- **TEXTAUSZUG**:
▬▬▬
Die Frage ist nun, warum gelingt es, gegen Leverkusen zu gewinnen, warum geht man gegen Freiburg unter und warum schafft man es gegen RB nach einem ziemlich unansehnlichen Gewürge immerhin noch zu einem verdienten Ausgleich?

Nimmt man die Eindrücke dieser drei Spiele, scheint es unabhängig von der taktischen Formation folgende Erfolgsfaktoren zu geben: Zum einen ist es unabdingbar, den Kampf anzunehmen. Nur mit spielerischen Mitteln geht es nicht. Körperloses Spiel wie gegen Freiburg kann also nicht die Lösung sein. Andererseits beraubt sich die Mannschaft ganz eindeutig ihrer Stärken, wenn sie sich auf einen reinen Abnutzungskampf im Mittelfeld einlässt, wie gestern gegen RB zu sehen war. Ein solches Spiel begünstigt eindeutig die individuell schlechter besetzte Mannschaft.
▬▬▬
- **DATENSÄTZE**:
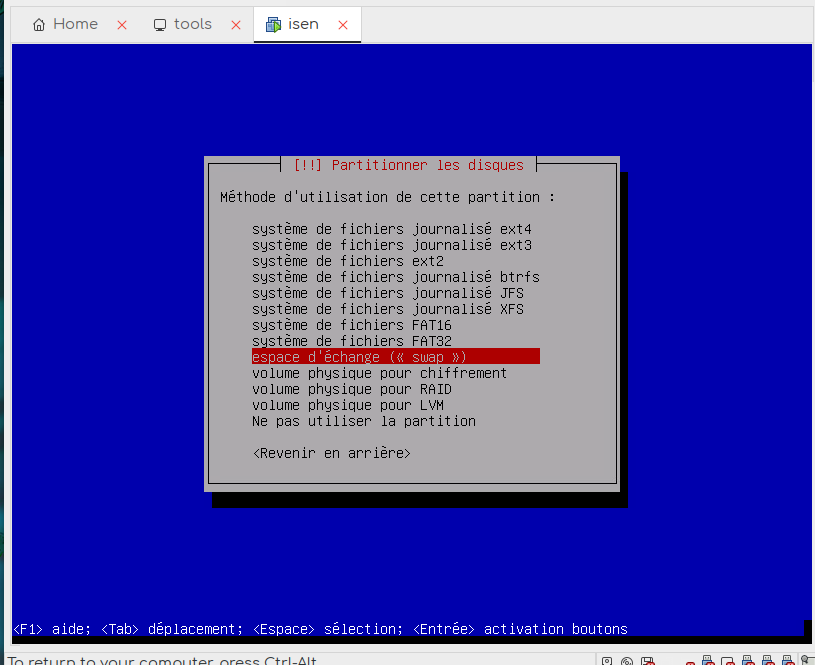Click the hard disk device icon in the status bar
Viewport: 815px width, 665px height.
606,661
▬▬▬
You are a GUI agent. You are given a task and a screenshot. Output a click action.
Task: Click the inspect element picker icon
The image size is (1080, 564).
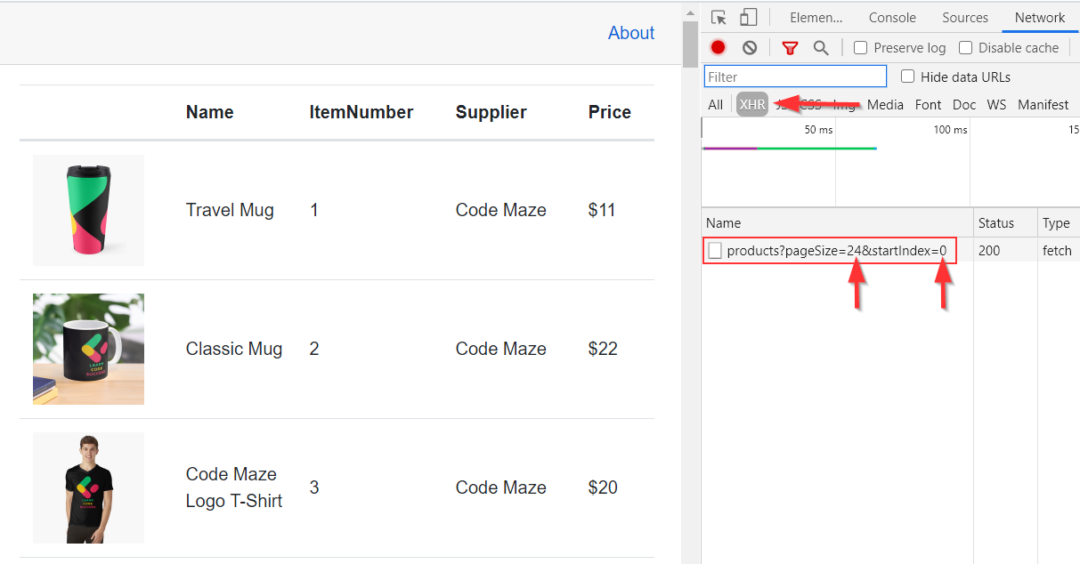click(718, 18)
▬▬▬
- **AUFGABENSTELLUNG**:
Führe die Spielanalyse zu Leverkusen, Freiburg und RB im Anschluss an ihren letzten Satz weiter.

- **LÖSUNG**:
Werfen wir demnach einen Blick auf das Spiel gegen Leverkusen, schauen wir darauf  wie die Tore auch in den anderen Spielen gefallen bzw. Chancen entstanden sind: Gegen Leverkusen war deutlich zu sehen, dass die Mannschaft gewonnen hat, die es im Verlauf des Spiel geschafft hat, Tempowechsel einzubauen, das Spiel immer mal wieder zu beruhigen und zu einem geordneten Spielaufbau zurück zu finden, mit anderen Worten – das eigene Spiel zu variieren, zwischen Pressing und Kontern aus einer geordneten Formation abzuwechseln und den Gegner auch mal kommen zu lassen. Auffällig ist weiter, dass fast alle Tore von Borussia in diesen Spielen aus Spielzügen entstanden sind, in denen man selbst eher tief stand, den Gegner aufrücken ließ und dann mit wenigen Kontakten das gesamte Spielfeld überbrückt hat. Dem gegenüber ist der Versuch, sich mit gepflegtem Kurzpassspiel durch die eng gesteckten Reihen des Gegners zu kombinieren, in schöner Regelmäßigkeit fehlgeschlagen – bedingt durch fehlende eigene Präzision, vom Gegner erzwungene Hektik und auch durch manchen Hackentrick zuviel.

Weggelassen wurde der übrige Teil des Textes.